DiffTrain build for [48ec17b](48ec17b)
EdisonVan pushed a commit to EdisonVan/react that referenced this issue Apr 15, 2024
…o undefined (facebook#28716)

In React DOM, in general, we don't differentiate between `null` and
`undefined` because we expect to target DOM APIs. When we're setting a
property on a Custom Element, in the new heuristic, the goal is to allow
passing whatever data type instead of normalizing it. Switching between
`undefined` and `null` as an explicit value should therefore be
respected.

However, in this mode if `undefined` is used for the initial value, we
don't actually set the property at all. If passing `null` we will now
initialize it to the value `null`. Meaning `undefined` kind of
represents the default.

### Removing Properties

There is a pretty complex edge case which is what should happen when a
prop used to exist but was removed from the props object. This doesn't
have any kind of defined semantics. It really should mean - return to
"default". Because in the declarative world it means the same as if it
was just created - i.e. we can't just leave it as it was.
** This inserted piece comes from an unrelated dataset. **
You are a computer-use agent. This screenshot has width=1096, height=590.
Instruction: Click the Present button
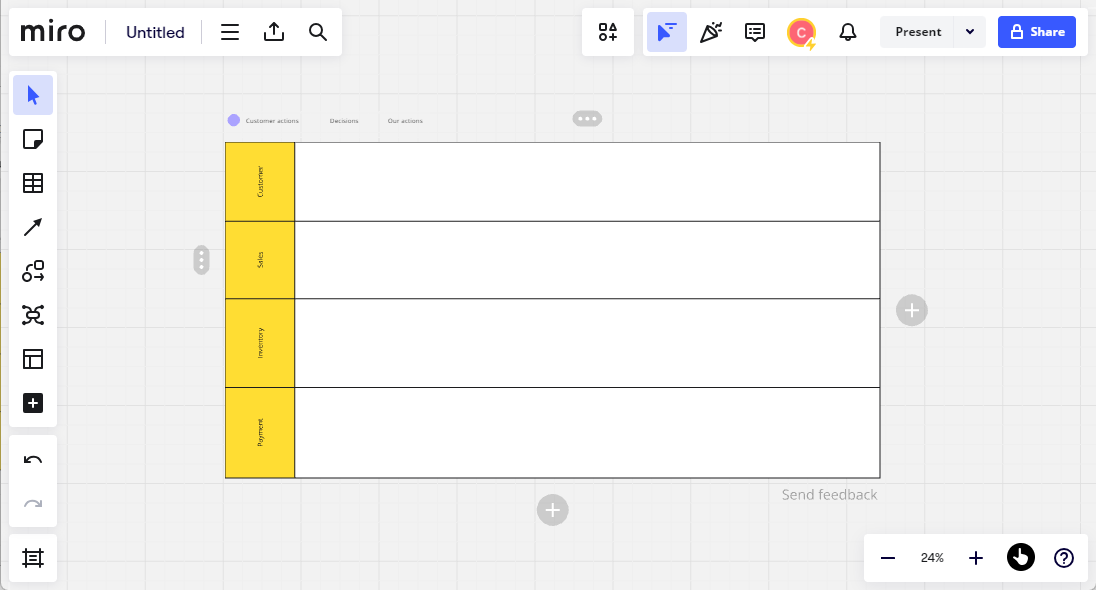pyautogui.click(x=918, y=32)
The closest might be `delete object.property` but that's not really the
intended way that properties on custom elements / classes are supposed
to operate. Additionally, for a property to even hit our heuristic it
must pass the `in` test and must exist to being with so the default must
have a value.

Since the point of these properties is to contain any kind of type,
there isn't really a conceptual default value. E.g. a numeric default
value might be zero `0` while a default string might be empty `""` and
default object might `null`. Additionally, the conceptual default can
really be initialized to anything. There's also varied precedence in the
ecosystem here and really no consensus. Anything we pick would be kind
of wrong, so we used to just pick `null`.
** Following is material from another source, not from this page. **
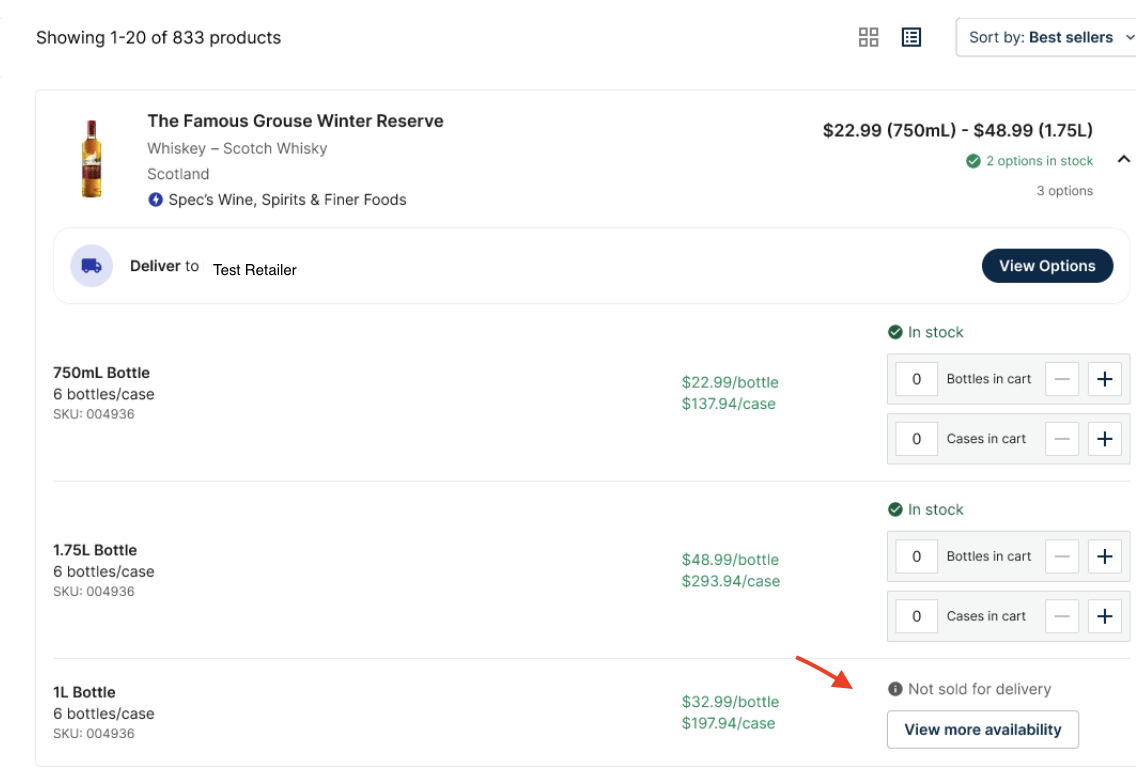
Task: Click the Spec's Wine store badge icon
Action: tap(153, 200)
_The safest way to consume a Custom Element is to always pass the same
set of props._

JS does have a concept of a "default value" though and that is described
as the value `undefined`. That's why default argument / object property
initializers are initialized if the value is `undefined`.
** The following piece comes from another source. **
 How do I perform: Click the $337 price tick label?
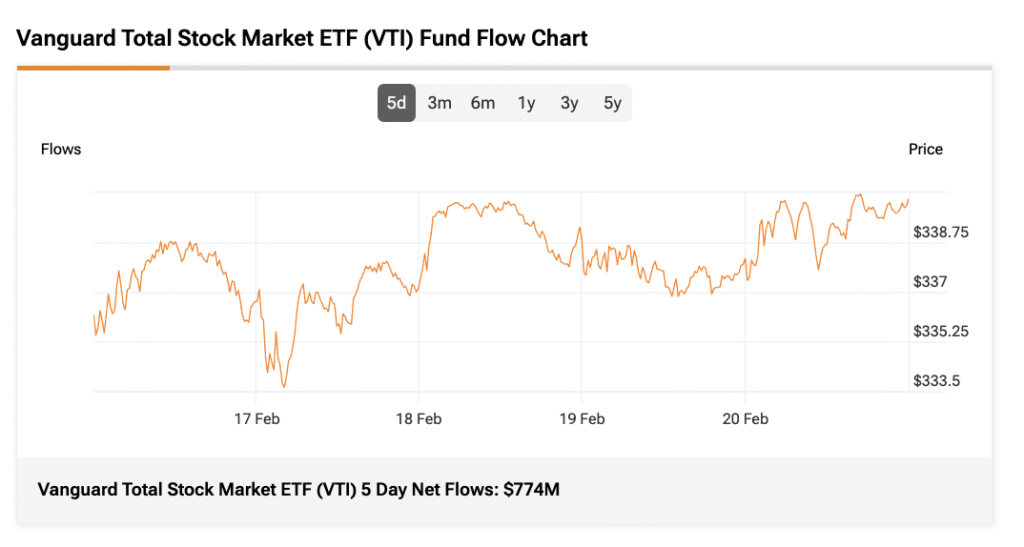(x=930, y=282)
The problem with using `undefined` as value is that [you shouldn't
actually ever set the value of a class property to
`undefined`](https://twitter.com/sebmarkbage/status/1774082540296388752).
A property should always be initialized to some value. It can't be left
missing and shouldn't be initialized to the value `undefined` for hidden
class optimizations. If we just mutate it to be `undefined` it would be
potentially bad for perf and shouldn't really be the value after
removing property - it should be returned to default.

Every property should really have a setter to be useful since it is what
is used to trigger reactivity when it changes. Sometimes you can just
use the properties passively when something else happens but most of the
time it should be a setter but to reach parity with DOM it should really
be always so that the active value can be normalized.

Those setters can have default argument initializers to represent what
the default value should be. Therefore Custom Element properties should
be used like this:

```js
class CustomElement extends HTMLElement {
  _textLabel = '';
  _price = 0;
  _items = null;
  
  constructor() {
    super();
  }
  set textLabel(value = '') {
    this._textLabel = value;
  }
  get textLabel() {
    return this._textLabel;
  }
  set price(value = 0) {
    this._price = value;
  }
  get price() {
    return this._price;
  }
  set items(value = null) {
    this._items = value;
  }
  get items() {
    return this._items;
  }
}
```

The default initializer can be used to initialize a value back to its
original default when `undefined` is passed to it. Therefore, we pass
`undefined`, not because we expect that to be the value of a property
but because that's the value that represents "return to default".

This fixes facebook#28203 but not really for the reason specified in the issue.
We don't expect you to actually store the `undefined` value but to use a
setter to set the property to something else that represents the
default. When we initialize the element the first time, we won't set
anything if it's the value `undefined` so we assume that the property
initializers running in the constructor is going to set the same default
value as if we set the property to `undefined`.